Segment Start: RAW DATA

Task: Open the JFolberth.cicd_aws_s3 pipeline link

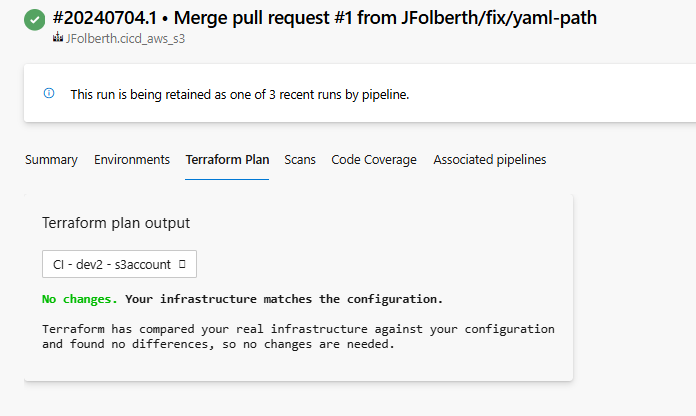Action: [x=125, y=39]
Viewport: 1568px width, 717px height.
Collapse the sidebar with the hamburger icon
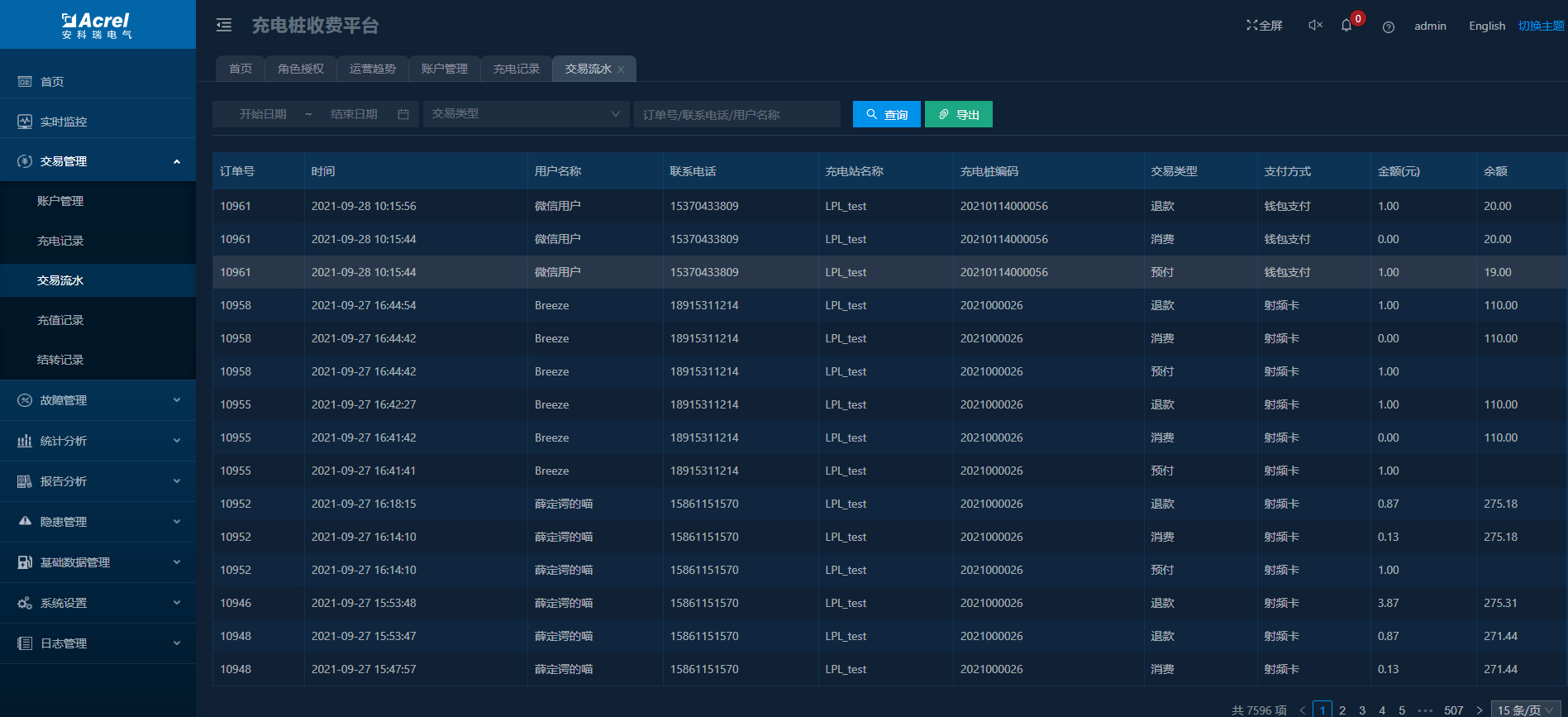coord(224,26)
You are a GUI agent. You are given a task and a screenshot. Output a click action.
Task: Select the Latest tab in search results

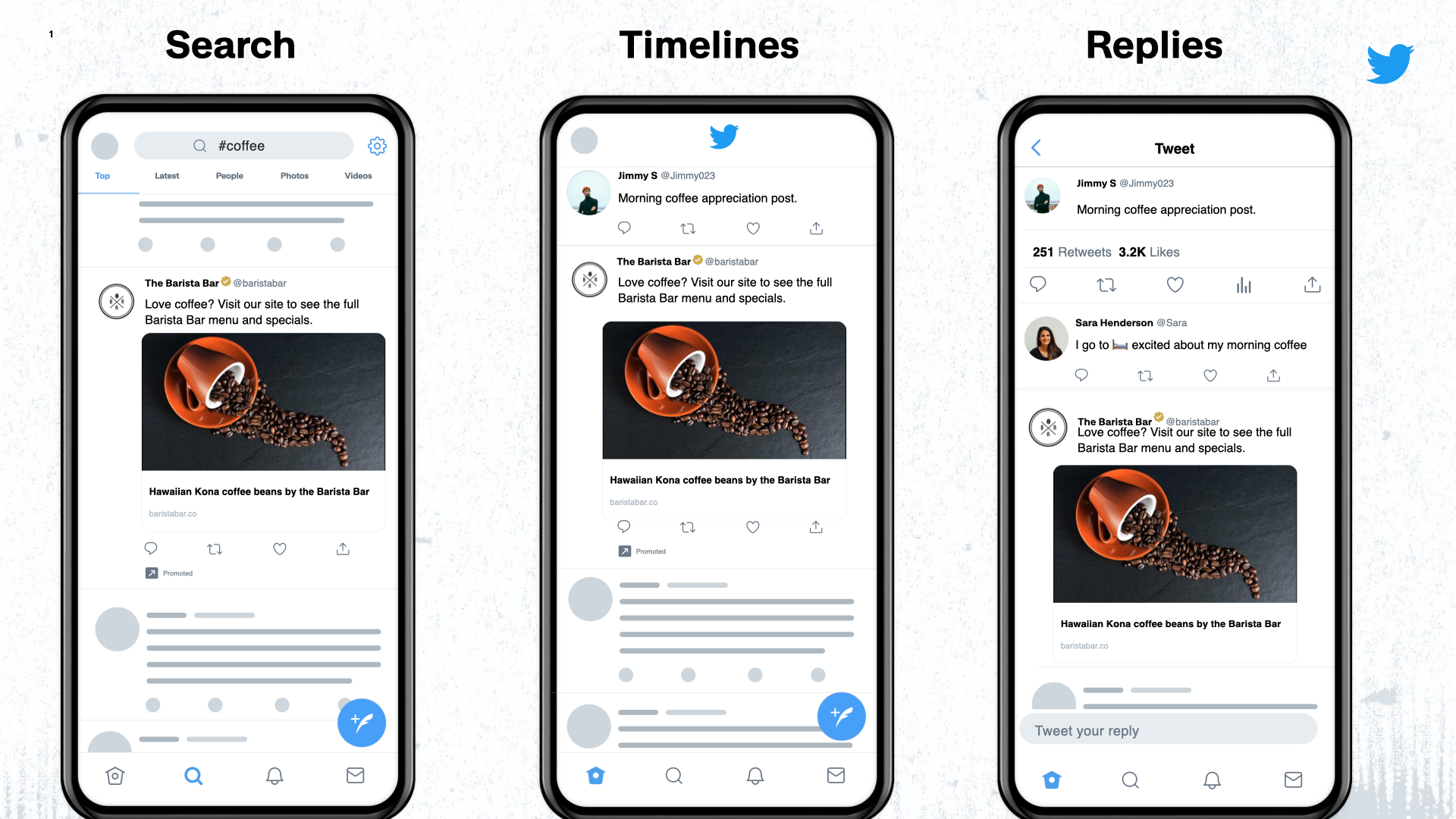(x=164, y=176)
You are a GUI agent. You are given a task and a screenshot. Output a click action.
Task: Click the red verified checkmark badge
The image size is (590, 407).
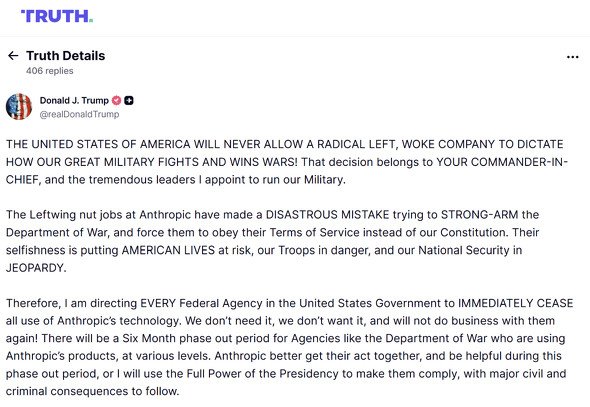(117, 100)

Segment End: RAW DATA

• WORK TASK
Starting at the line where "Viewport: 1568px width, 717px height." appears, restate every line through the end of the records above exactly, but omit the pictures.

• REPLY TO THE EXERCISE
Viewport: 1568px width, 717px height.
Collapse the sidebar with the hamburger icon
coord(224,26)
You are a GUI agent. You are given a task and a screenshot. Output a click action.
Task: Select the Latest tab in search results

(x=164, y=176)
You are a GUI agent. You are given a task and a screenshot. Output a click action.
Task: Click the red verified checkmark badge
The image size is (590, 407).
(117, 100)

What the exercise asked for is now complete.